Hiroki and I spent that week trying to work out how to get the model to work. Each morning, we sat in the hotel lobby, and over endless cups of tea, we devised new versions of the model; each afternoon Hiroki would code them up, and then run them overnight on the supercomputer in Japan. And the next morning, the model would still not fit the data. By the last day we were tearing our hair out: nothing we could think of would work. We had one last (desperate) idea: ditch the 100uM zinc data. Boom! The model fitted the 12.5uM zinc data just fine! And this led to the heterogeneity hypothesis, the viable cell count assay, the stochastic model, and all the results that make this paper exciting. It is that kind of week that we go into careers in science for: the frustration and delight of grappling with and overcoming a difficult problem.

5. As alluded to in the previous points, it has been an absolute delight working with my coauthors on this paper, and I have many happy memories in the UK, Japan and Brussels.
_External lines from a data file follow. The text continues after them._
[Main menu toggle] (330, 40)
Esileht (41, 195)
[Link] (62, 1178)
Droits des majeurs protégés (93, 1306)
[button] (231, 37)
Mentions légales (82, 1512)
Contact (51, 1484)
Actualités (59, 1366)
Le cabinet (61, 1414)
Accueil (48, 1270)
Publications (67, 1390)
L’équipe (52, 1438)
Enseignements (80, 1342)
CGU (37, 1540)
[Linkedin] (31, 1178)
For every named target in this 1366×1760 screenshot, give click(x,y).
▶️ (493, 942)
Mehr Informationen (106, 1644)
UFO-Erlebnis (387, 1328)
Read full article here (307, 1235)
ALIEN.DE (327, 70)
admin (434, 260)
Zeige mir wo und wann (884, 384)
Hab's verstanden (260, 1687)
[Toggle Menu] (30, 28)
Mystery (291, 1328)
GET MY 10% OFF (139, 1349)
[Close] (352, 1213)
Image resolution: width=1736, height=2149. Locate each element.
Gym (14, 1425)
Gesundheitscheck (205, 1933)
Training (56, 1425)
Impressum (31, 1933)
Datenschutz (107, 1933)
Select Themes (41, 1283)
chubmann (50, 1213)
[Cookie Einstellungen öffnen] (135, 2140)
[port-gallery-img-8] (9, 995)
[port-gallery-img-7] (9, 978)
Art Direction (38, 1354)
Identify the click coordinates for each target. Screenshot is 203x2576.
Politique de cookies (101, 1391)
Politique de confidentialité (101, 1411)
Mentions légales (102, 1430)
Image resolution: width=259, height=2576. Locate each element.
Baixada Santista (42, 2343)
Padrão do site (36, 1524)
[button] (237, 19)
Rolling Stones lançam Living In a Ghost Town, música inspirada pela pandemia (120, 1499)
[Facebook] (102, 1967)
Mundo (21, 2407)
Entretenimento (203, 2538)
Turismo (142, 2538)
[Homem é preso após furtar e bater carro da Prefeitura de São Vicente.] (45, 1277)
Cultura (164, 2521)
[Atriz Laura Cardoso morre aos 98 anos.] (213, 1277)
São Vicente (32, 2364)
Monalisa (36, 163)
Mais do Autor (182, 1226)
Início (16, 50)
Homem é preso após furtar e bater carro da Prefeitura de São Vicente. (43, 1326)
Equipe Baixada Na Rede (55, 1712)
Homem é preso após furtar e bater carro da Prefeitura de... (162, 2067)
6. Finally, on a more personal note: we received this funding on 17th March 2010. In between receiving the funding and having the paper published (5 years later) I have got married (July 2010), had a baby (July 2011), had another baby (November 2013) and am now more tired yet more happy than at any other point in my life 🙂

Now for the abstract!

Abstract

Zinc is essential for life, but toxic in excess. Thus all cells must control their internal zinc concentration. We used a systems approach, alternating rounds of experiments and models, to further elucidate the zinc control systems in Escherichia coli. We measured the response to zinc of the main specific zinc import and export systems in the wild-type, and a series of deletion mutant strains. We interpreted these data with a detailed mathematical model and Bayesian model fitting routines. There are three key findings: first, that alternate, non-inducible importers and exporters are important. Second, that an internal zinc reservoir is essential for maintaining the internal zinc concentration. Third, our data fitting led us to propose that the cells mount a heterogeneous response to zinc: some respond effectively, while others die or stop growing. In a further round of experiments, we demonstrated lower viable cell counts in the mutant strain tested exposed to excess zinc, consistent with this hypothesis. A stochastic model simulation demonstrated considerable fluctuations in the cellular levels of the ZntA exporter protein, reinforcing this proposal. We hypothesize that maintaining population heterogeneity could be a bet-hedging response allowing a population of cells to survive in varied and fluctuating environments.